This post is about my personal experience with The Love Dare. If you would like to learn more about The Love Dare, go here. If you would like to win a copy of The Love Dare book, or the “Fireproof” DVD, go here.
Day Three: Love is not selfish. Whatever you put your time, energy, and money into will become more important to you. It’s hard to care for something you are not investing in. Along with restraining from negative comments, buy your spouse something that says, “I was thinking of you today.” What did you choose to give your spouse? What happened when you gave it?”
From The Love Dare book:
¤¤¤ We live in a world that is enamored with “self.” The culture around us teaches us to focus on our appearance, feelings, and personal desires as top priority. The goal, it seems, is to chase the highest level of happiness possible. The danger of this kind of thinking, however, becomes painfully apparent once inside a marriage relationship.
If there were ever a word that basically means the opposite of love, it is selfishness. Unfortunately, it is something that is ingrained into every person from birth. You can see it in the way young children act, and often in the way adults mistreat one another. Almost every sinful action ever committed can be traced back to a selfish motive. It is a trait we hate in other people but justify in ourselves. Yet you cannot point out the many ways your spouse is selfish without admitting that you can be selfish too. That would be hypocritical.
Nobody knows you as well as your spouse. And that means no one will be quicker to recognize a change when you deliberately start sacrificing your wants and wishes to make sure his or needs are met.
If you find it hard to sacrifice your own desires to benefit your spouse, then you may have a deeper problem with selfishness than you want to admit.
Ask yourself these questions:
1. Do I truly want what’s best for my husband or wife?
2. Do I want them to feel loved by me?
3. Do they believe I have their best interests in mind?
4. Do they see me as looking out for myself first? ¤¤¤
I will be the first to admit – I’m a selfish person.
I am. I used to be really bad, but I’m mellowing with age.

──────

▶ [What to work on]
Write out, word for word, the part of the Love Dare post that begins at the words "4. Do they see" and stops after "mellowing with age.".

▶ [Entries provided]
──────

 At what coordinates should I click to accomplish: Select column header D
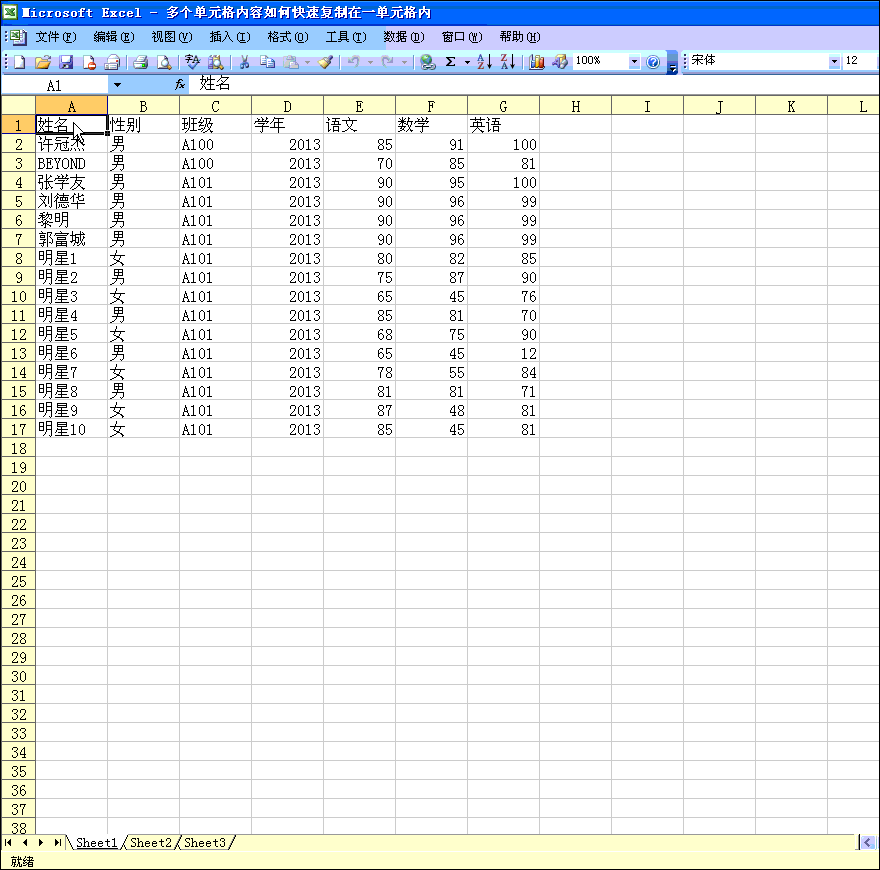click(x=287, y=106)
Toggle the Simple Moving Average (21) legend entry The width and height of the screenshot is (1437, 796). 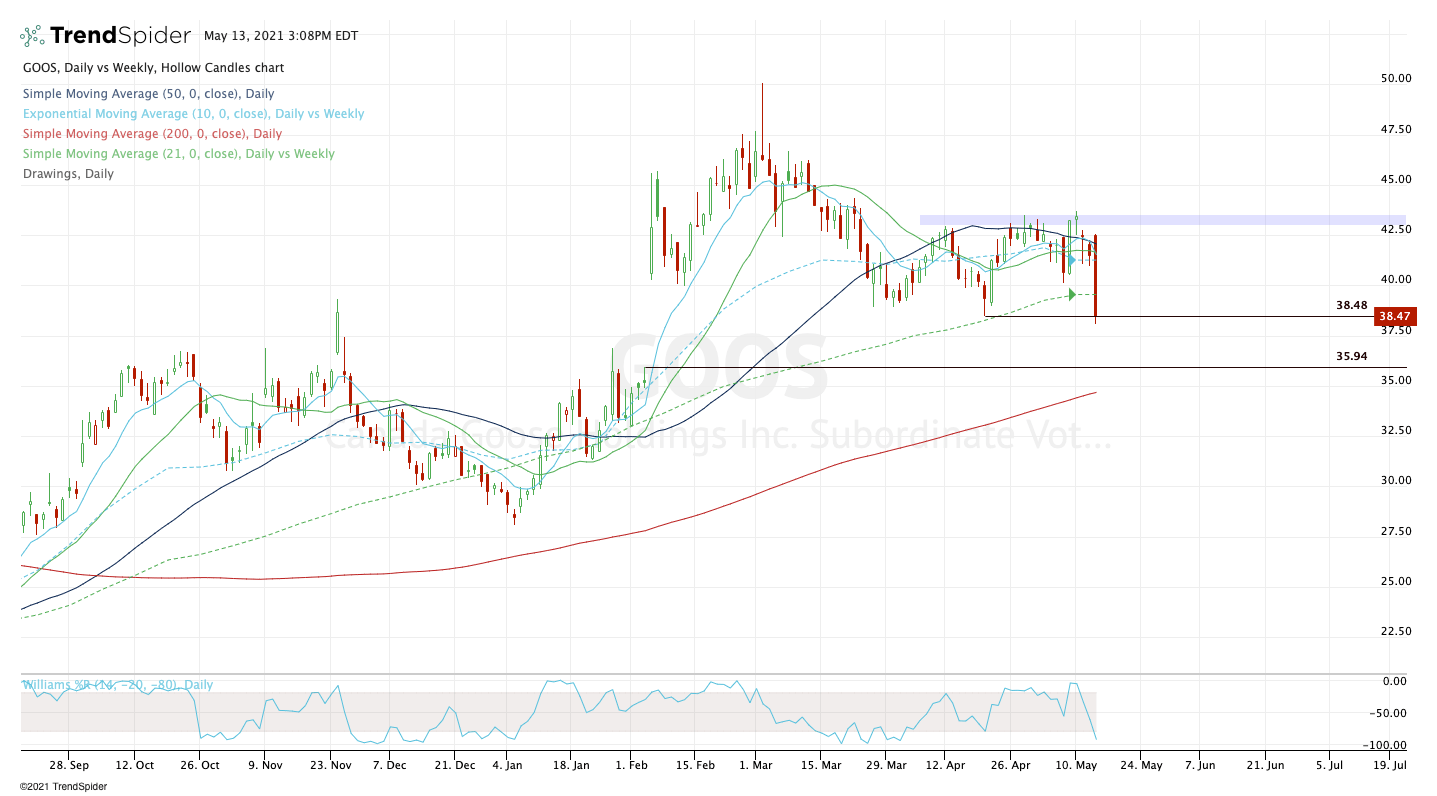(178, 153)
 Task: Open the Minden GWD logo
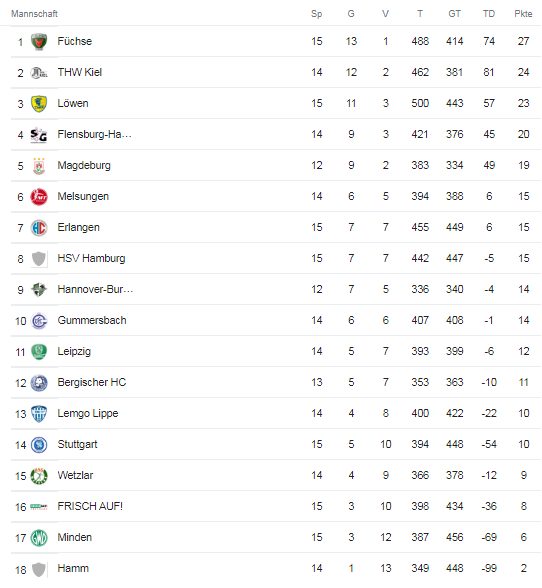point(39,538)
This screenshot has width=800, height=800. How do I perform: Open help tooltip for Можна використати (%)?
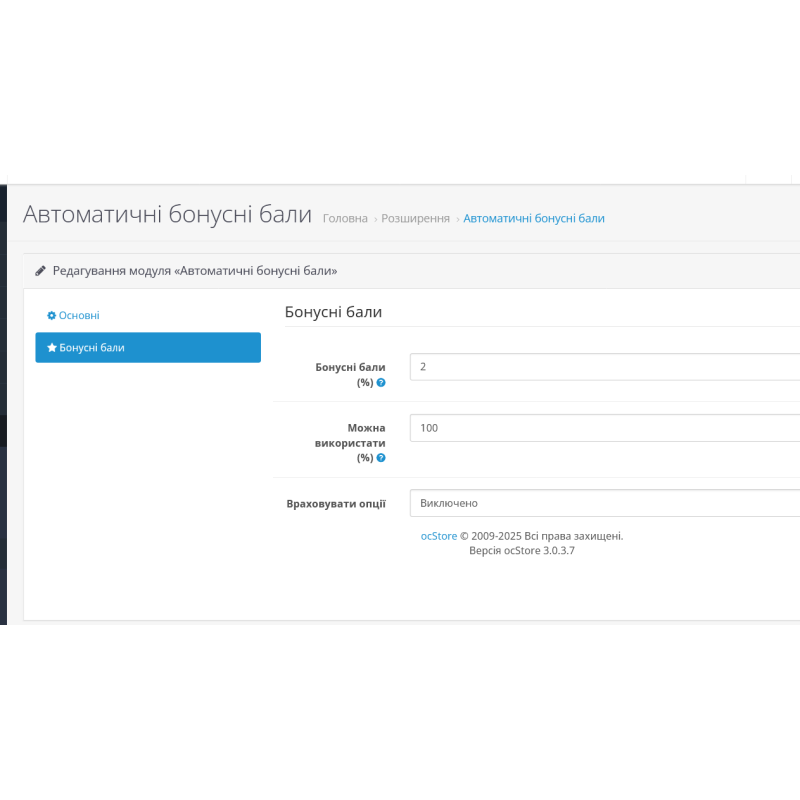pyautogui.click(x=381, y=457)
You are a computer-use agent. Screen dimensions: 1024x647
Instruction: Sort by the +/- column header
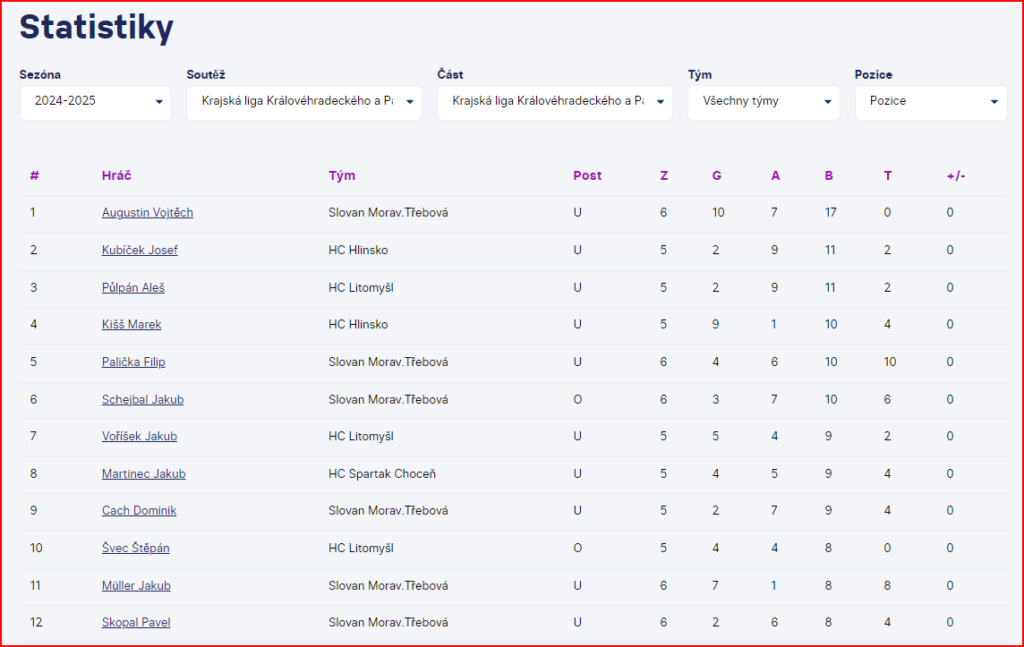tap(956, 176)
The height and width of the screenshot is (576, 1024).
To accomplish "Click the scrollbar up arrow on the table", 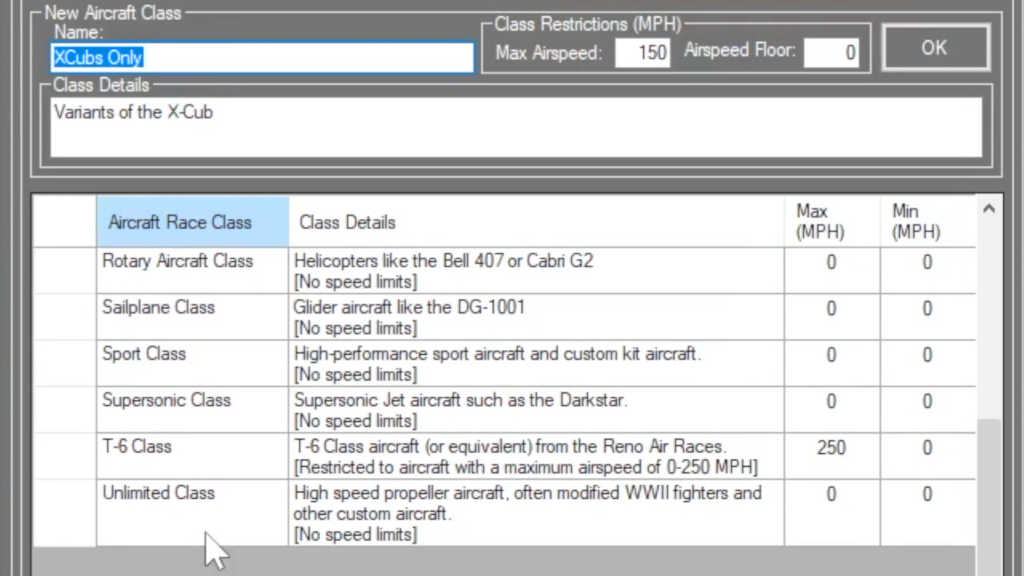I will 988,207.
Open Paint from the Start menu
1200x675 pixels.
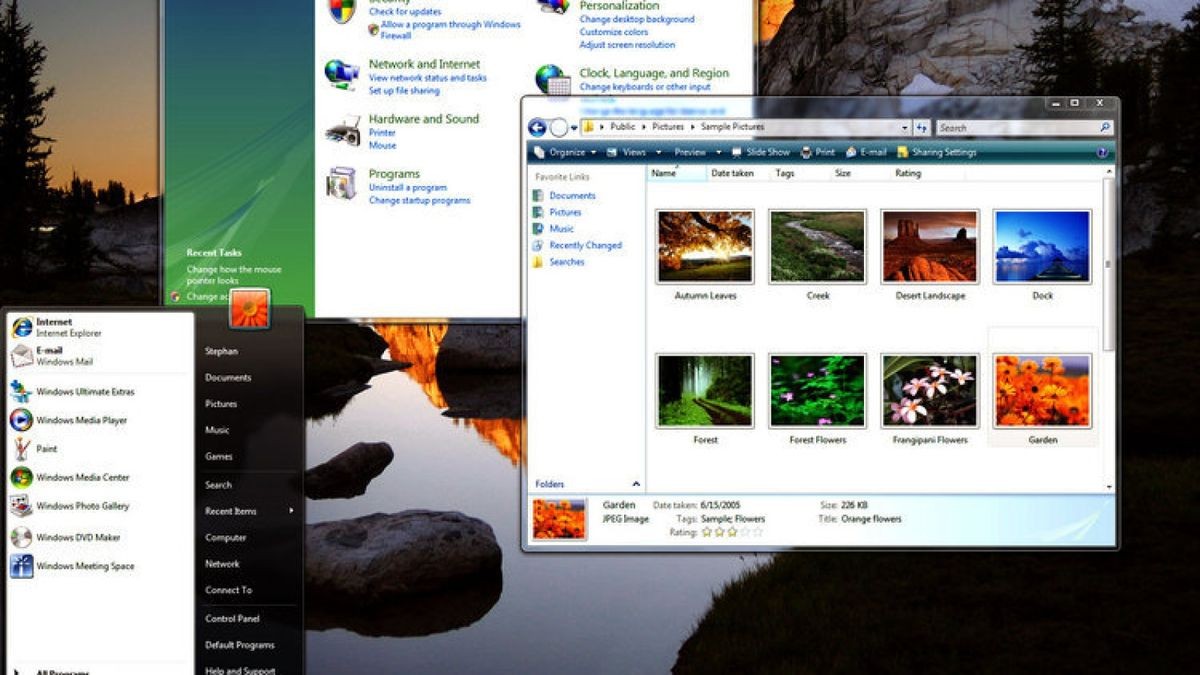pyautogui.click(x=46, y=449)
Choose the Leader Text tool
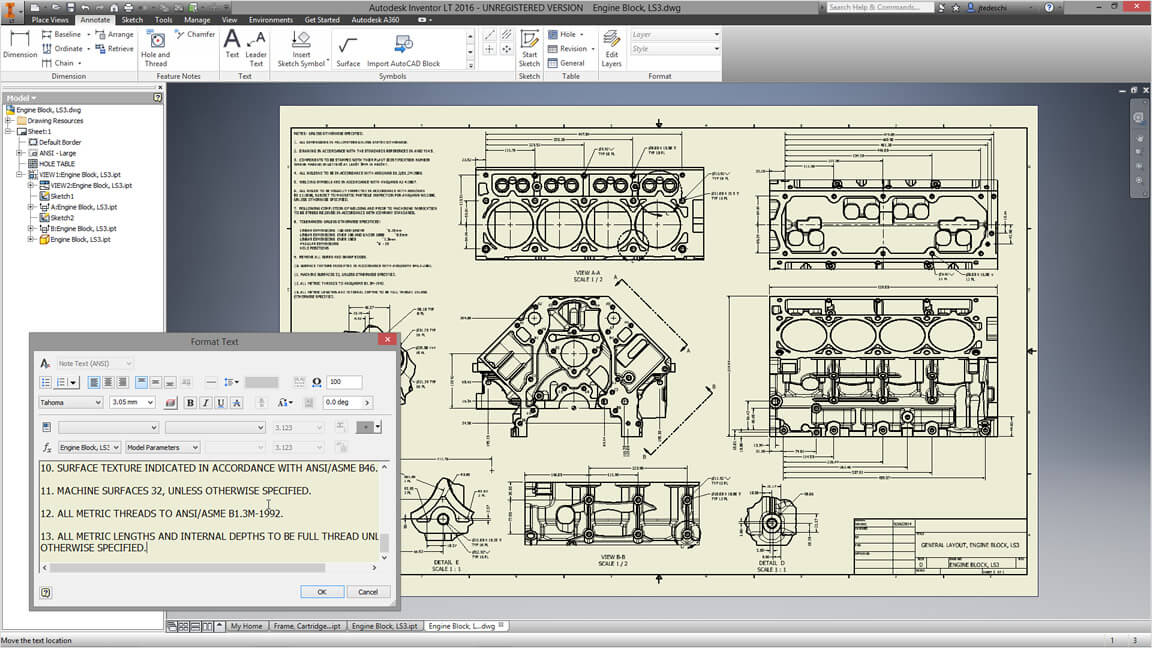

──────

▶ [Solution for this exercise]
4. Do they see me as looking out for myself first? ¤¤¤
I will be the first to admit – I’m a selfish person.
I am. I used to be really bad, but I’m mellowing with age.